Perhaps the proper conclusion to draw is that you need to think carefully about the appropriate measure when evaluating the different algorithms.

We turn now to (many) colourful plots. Each column of three plots below corresponds to a single entry in the table above and a single dot on the graph.

The first graph in each column shows the total number of heads which increases monitonically as the run progresses. The slope of the graph shows the average number of heads per toss, and I think it isn’t entirely fanciful to suggest that in some cases you can see the slope increase as the algorithm learns which coin is best.

The third graph shows which coin we are tossing. It is averaged over a small number of tosses and noise is added to make identical traces more obvious. There are clear differences in the way the algorithms work:

Finally, the second graph shows which model the Bayesian algorithms consider to be best.
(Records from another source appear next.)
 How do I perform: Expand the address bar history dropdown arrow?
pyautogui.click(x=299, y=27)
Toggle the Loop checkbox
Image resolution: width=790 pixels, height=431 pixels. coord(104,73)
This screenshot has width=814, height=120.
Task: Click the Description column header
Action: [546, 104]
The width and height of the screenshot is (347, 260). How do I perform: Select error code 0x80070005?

Formally, we plot the probability of \(\mathscr{H}_2\) given the data. Again we add noise to give a better representation of the probability density.

In all cases, \(\mathscr{H}_1\) and \(\mathscr{H}_2\) are equally probable a priori, and so the traces all start at 0.5. Initially we do not have enough data to support the two-paramter model and so the trace moves down, over time \(\mathscr{H}_2\) fits the data better and so the trace moves up.
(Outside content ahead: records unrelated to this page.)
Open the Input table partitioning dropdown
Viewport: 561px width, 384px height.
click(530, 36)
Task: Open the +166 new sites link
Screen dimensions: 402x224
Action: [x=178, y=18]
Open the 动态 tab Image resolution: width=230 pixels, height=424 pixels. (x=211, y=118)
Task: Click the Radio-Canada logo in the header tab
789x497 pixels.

When \(\mathscr{H}_2\) becomes more probable than \(\mathscr{H}_1\), we move into the exploiting phase. At this point, the better coin is tossed exclusively, so we stop learning about the other coin. If the limiting factor on being sure that we have different coins is the uncertainty about the poorer coin, then this won’t change over time. This is why the traces don’t typically proceed to \(\textrm{pr}(\mathscr{H}_2|D) = 1\), but instead fill the half-space \(\textrm{pr}(\mathscr{H}_2|D) > \frac{1}{2}\).

Finally we should also discuss the possibility that the algorithm picks the wrong coin when it switches to \(\mathscr{H}_2\). This might happen if, for example, the good coin has a run of bad luck at the beginning and is never investigated again. In practice this does happen, but apparently not often enough to affect the overall result significantly. Mitigations for this will be discussed later.
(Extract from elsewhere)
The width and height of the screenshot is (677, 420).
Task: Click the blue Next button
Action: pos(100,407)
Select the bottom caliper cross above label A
Note, that the converse problem, where the bad coin has a lucky streak isn’t as big a problem: we would keep tossing the bad coin and eventually its lucky-streak would end.



The two plots above correspond to the case were the second coin is much less likely to give a head. For the first coin, the difference is large enough to be identified within 1000 tosses; for the second the algorithms are still not sure.



These two plots show coins which are very similar. As expected the Bayesian algorithms only rarely move into the exploitation phase. In one case, it exploits the wrong coin, choosing to toss the 9% coin instead of the 10%. As discussed in the text, this mistake might persist for a long time because the algorithm isn’t tossing the 10% coin and so will persist in its delusion that it’s a bad choice.



Finally, these plots show how the algorithms handle the second coin being relatively very likely to land heads. It is clear that these are easier scenarios: all the algorithms swiftly pick the good coin and exploit it.

100 tosses

Below, we zoom in on the early steps of the run, looking at only 100 steps i.e. the first tenth of the run above. The plot below shows the overall performance, and as you’d expect it is somewhat worse than for the longer runs. Unsurprisingly the easy scenarios are affected less.


Beyond the somewhat facile observation above, there a few interesting things in the detailed evolution for the extreme coins.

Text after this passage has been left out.